#### Task material
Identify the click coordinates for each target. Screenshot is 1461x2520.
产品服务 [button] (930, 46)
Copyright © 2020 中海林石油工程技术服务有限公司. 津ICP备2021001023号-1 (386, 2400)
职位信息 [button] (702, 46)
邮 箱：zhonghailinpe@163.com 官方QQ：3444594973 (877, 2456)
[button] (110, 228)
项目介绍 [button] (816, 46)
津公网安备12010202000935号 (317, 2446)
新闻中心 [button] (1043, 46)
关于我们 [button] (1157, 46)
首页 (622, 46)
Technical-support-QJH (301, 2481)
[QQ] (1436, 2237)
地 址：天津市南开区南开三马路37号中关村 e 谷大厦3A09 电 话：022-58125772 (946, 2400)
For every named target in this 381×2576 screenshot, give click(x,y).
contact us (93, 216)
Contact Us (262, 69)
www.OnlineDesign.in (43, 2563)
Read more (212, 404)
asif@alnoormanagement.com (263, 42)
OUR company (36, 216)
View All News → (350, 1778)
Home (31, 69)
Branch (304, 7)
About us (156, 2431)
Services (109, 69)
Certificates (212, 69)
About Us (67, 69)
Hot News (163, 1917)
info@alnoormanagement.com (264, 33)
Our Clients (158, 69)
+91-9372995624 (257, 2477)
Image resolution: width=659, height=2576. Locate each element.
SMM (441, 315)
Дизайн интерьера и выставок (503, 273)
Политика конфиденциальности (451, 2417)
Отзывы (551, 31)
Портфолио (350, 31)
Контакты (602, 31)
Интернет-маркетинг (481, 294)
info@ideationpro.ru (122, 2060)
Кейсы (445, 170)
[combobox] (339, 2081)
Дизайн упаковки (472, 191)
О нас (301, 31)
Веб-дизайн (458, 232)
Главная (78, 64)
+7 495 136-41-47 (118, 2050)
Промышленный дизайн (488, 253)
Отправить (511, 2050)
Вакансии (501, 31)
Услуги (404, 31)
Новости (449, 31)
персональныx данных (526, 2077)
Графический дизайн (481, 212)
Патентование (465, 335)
########
= Task objective =
If a line in the entries holds the string "target", copy it.

= Exercise output =
Identify the click coordinates for each target. Screenshot is 1461x2520.
For every named target in this 381×2576 screenshot, give click(x,y).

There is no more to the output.